Transkrip video:
Salam damai dan sejahtera bagi kita semua..
Seperti yang sudah kami sampaikan sebelumnya, Konsili Vatikan II menandai sebuah era baru di dalam Gereja Katolik yang melalui semangat pembaharuannya telah menimbulkan banyak buah buruk dan mengarahkan Gereja Katolik pada kemurtadan besar seperti yang dinubuatkan oleh Rasul Paulus dalam 2Tes.2:3.
Tapi sebenarnya gagasan sesat seperti liberalisme, modernisme, dan indiferentisme yang berupaya mengubah ajaran Gereja Katolik sudah muncul jauh sebelum Konsili Vatikan II. Bedanya, sebelum Konsili Vatikan II semua gagasan sesat untuk mengubah ajaran Gereja selalu ditentang keras oleh para Paus.
Misalnya, Paus Gregorius XVI pada tahun 1832 mengeluarkan ensiklik "Mirari Vos" yang menentang gagasan indiferentisme, individualisme, dan liberalisme.

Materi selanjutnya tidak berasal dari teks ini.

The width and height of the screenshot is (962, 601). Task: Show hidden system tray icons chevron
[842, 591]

Lalu Paus Pius IX pada tahun 1864 mengeluarkan "Syllabus of Errors" yang mengutuk berbagai gagasan sesat yang bermunculan di kalangan teolog dan sebagian uskup. Selanjutnya Paus St. Pius X pada tahun 1907 mengeluarkan dokumen "Pascendi Dominici Gregis" yang sangat anti-modernisme. Dan terakhir Paus Pius XII pada tahun 1950 dengan ensikliknya "Humani Generis" berusaha mengingatkan Gereja tentang bahaya modernisme dan perlunya kesetiaan pada ajaran iman para Rasul.
Tapi setelah Konsili Vatikan II segalanya menjadi terbalik. Dengan didukung teks sesat Dei Verbum 8 yang mengajarkan evolusi Sabda Tuhan dan tradisi iman para Rasul, para Paus konsili secara tidak langsung, tersirat, dan bertahap, mempromosikan gagasan-gagasan sesat yang terus berupaya mengubah ajaran Gereja Katolik dengan alasan klasik 'aggiornamento'.

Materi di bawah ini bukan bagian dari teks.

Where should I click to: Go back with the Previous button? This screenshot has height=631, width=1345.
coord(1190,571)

Beruntung Tuhan sudah menjanjikan Gereja-Nya tak akan terkalahkan oleh gerbang alam maut. Di abad 4 ketika Gereja Katolik nyaris dikuasai ajaran bidat arianisme, muncul St. Athanasius yang berjuang keras mempertahankan ajaran iman para Rasul. Demikian juga ketika melalui Konsili Vatikan II ajaran bidat modernisme yang bertujuan untuk membangun ekumenisme nyaris menguasai Gereja Katolik, muncul seorang St. Athanasius baru yaitu Mgr. Marcel Lefebvre yang nyaris berjuang seorang diri melawan para Paus, Kardinal serta Uskup pendukung konsili.

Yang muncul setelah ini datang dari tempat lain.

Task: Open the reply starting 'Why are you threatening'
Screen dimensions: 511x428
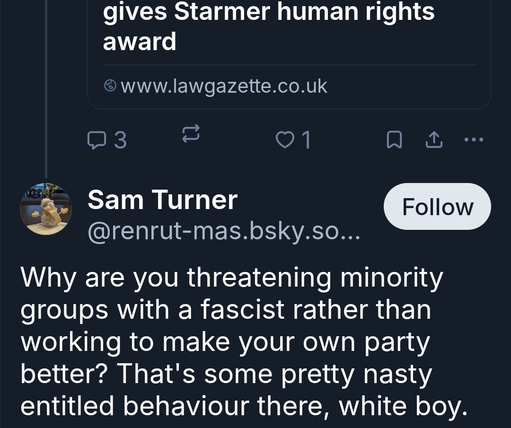Action: tap(232, 342)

Dengan kesetiaan yang luar biasa pada Gereja Katolik, Mgr. Lefebvre menolak segala pembaharuan konsili dan dengan setia meneruskan ajaran iman para Rasul melalui imam-imam tradisional SSPX yang didirikannya. Salah satu tanda kesetiaan itu ditunjukkan melalui keteguhannya untuk terus mengadakan Misa Latin Tradisional bersama dengan pengajaran iman Katolik tradisional.
Mgr. Marcel Lefebvre meninggal dunia sebagai pejuang ortodoksi ajaran Gereja Katolik pada tanggal 25 Maret 1991, tepat pada hari raya Bunda Maria menerima kabar gembira. Kini, semangatnya untuk menjaga kesetiaan pada iman para Rasul diteruskan oleh para Uskup dan imam-imam SSPX yang tersebar di seluruh dunia.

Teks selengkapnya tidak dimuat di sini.